Une offre organisationnelle à modifier pour maintenir l’offre politique ?

Dans ce trop bref article, nous met­tons en évi­dence deux carac­té­ris­tiques qui, à nos yeux, par­ti­cipent à l’instabilité de l’électorat d’Écolo : un défi­cit de base sociale et un mode de fonc­tion­ne­ment orga­ni­sa­tion­nel qui fra­gi­lise le lea­deur­ship et la capa­ci­té du par­ti de for­mu­ler et d’affirmer sa stratégie.

C’est en tout cas, selon nous, en se lisant et en s’aménageant davan­tage comme orga­ni­sa­tion qu’Écolo est sus­cep­tible de tirer les leçons de sa défaite de mai 2014 dans ce qu’elle répète. Para­doxe : la culture de l’époque intègre de plus en plus la dura­bi­li­té, mais Éco­lo reste très fra­gile aux moments des échéances élec­to­rales. Certes tous les che­mins démo­cra­tiques ont leur valeur, mais si la volon­té est de peser plus poli­ti­que­ment, il convient d’amender sa culture et son offre organisationnelles.

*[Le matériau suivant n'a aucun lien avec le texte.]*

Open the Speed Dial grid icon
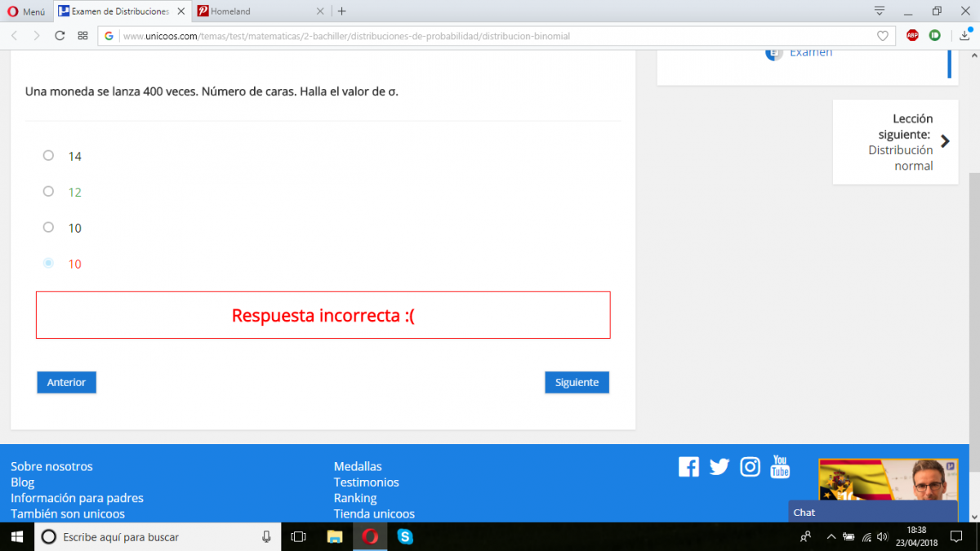980x551 pixels. [82, 36]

Cela sup­pose, entre autres, de mieux dis­tin­guer, pour les arti­cu­ler plus effi­ca­ce­ment, les temps de l’instituant des temps de la défi­ni­tion et de l’opérationnalisation de la stra­té­gie du parti.

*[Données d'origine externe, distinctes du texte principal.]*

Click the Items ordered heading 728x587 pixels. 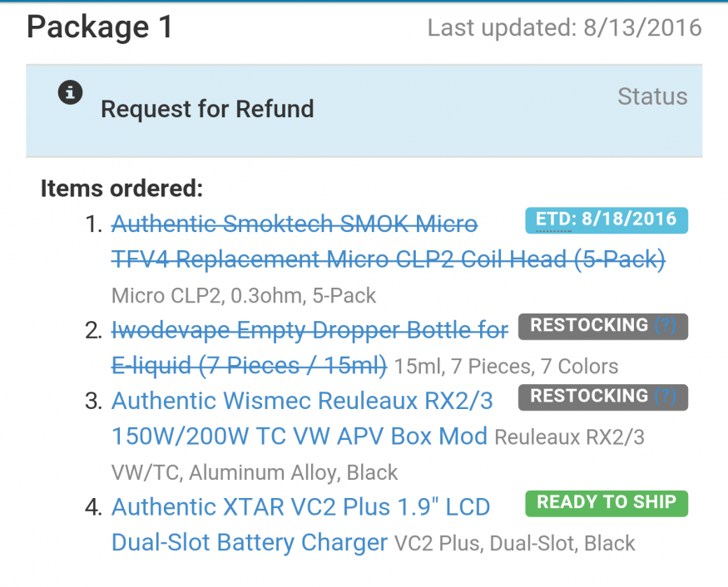pos(121,189)
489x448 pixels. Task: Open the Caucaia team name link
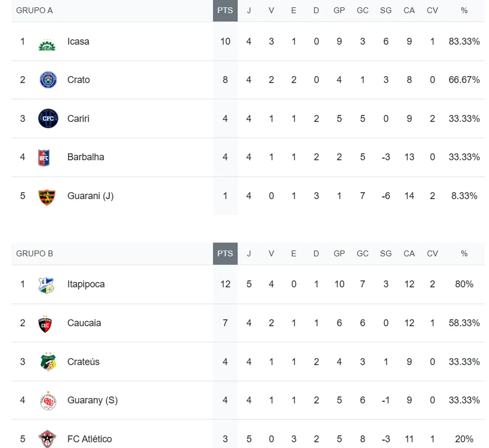pos(84,323)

Cela sug­gère une « démo­cra­tie interne » atten­tive à coa­li­ser les indi­vi­dus, les res­sources humaines et les connais­sances, à orga­ni­ser la trans­mis­sion, à mutua­li­ser davan­tage les acquis et à limi­ter les effets de la méfiance.

Cela signi­fie enfin irri­guer la socié­té car, faute d’accrochage plus orga­nique, le risque est de res­ter dans l’entre-soi : « Faire socié­té plu­tôt que faire com­mu­nau­té » : cette maxime, qui entend pro­mou­voir la ren­contre entre les cultures et les popu­la­tions dif­fé­rentes, concerne aus­si, à bien des égards, la stra­té­gie de déve­lop­pe­ment des par­tis poli­tiques comme organisation.

  1. Sous : la direc­tion de K. Des­chou­wer : « Atti­tudes et com­por­te­ments des élec­teurs lors du scru­tin du 25 mai 2014 », dos­sier du Crisp n°2225, 2014.
  2. Une oli­gar­chie selon les termes de Michels Robert.
  3. La Revue nou­velle, « Les cli­vages struc­turent-ils encore la socié­té ? », octobre 2009.
  4. Ain­si Benoît Lechat, Éco­lo : la démo­cra­tie comme pro­jet, Eto­pia 2014 et Pierre-Etienne Sco­rier, Démo­cra­tie mana­gé­riale, démo­cra­tie déli­bé­ra­tive et éco­lo­gie poli­tique, mémoire Fopes 2012.
  5. Daniel Gaxie : « Éco­no­mie des par­tis et rétri­bu­tions du mili­tan­tisme », Revue fran­çaise de science poli­tique, n°1, 1977 ; Guillaume Sain­te­ny : « La rétri­bu­tion du mili­tan­tisme éco­lo­gique », Revue fran­çaise de socio­lo­gie, 36 – 3, 1995.
  6. Ce qui fait appa­raitre la poli­tique comme une forme de ges­tion paci­fique de la violence.
  7. J.-Fr. Medard, « Le rap­port de clien­tèle : du phé­no­mène social à l’analyse poli­tique », Revue fran­çaise de science poli­tique, n°1, 1976, p.103 – 131.
  8. Jean-Marc Bour­din : « La riva­li­té des égaux : une anthro­po­lo­gie poli­tique girar­dienne », Cités n°53, « René Girard poli­tique », p.33 et suivantes.
  9. Chaque orga­ni­sa­tion est un com­pro­mis spé­ci­fique entre l’«institué » et l’«instituant ». L’institué, c’est le déjà là : l’ordre en place de l’organisation. C’est son volet péren­ni­té. L’instituant, c’est davan­tage la force créa­trice, voire le ques­tion­ne­ment de l’ordre des choses sous la pous­sée des acteurs indi­vi­duels ou col­lec­tifs au sein de l’organisation. Pour vivre, une orga­ni­sa­tion a besoin des deux.
  10. John Pit­seys, « Éco­lo et l’idéologie », Les ana­lyses du Crisp en ligne.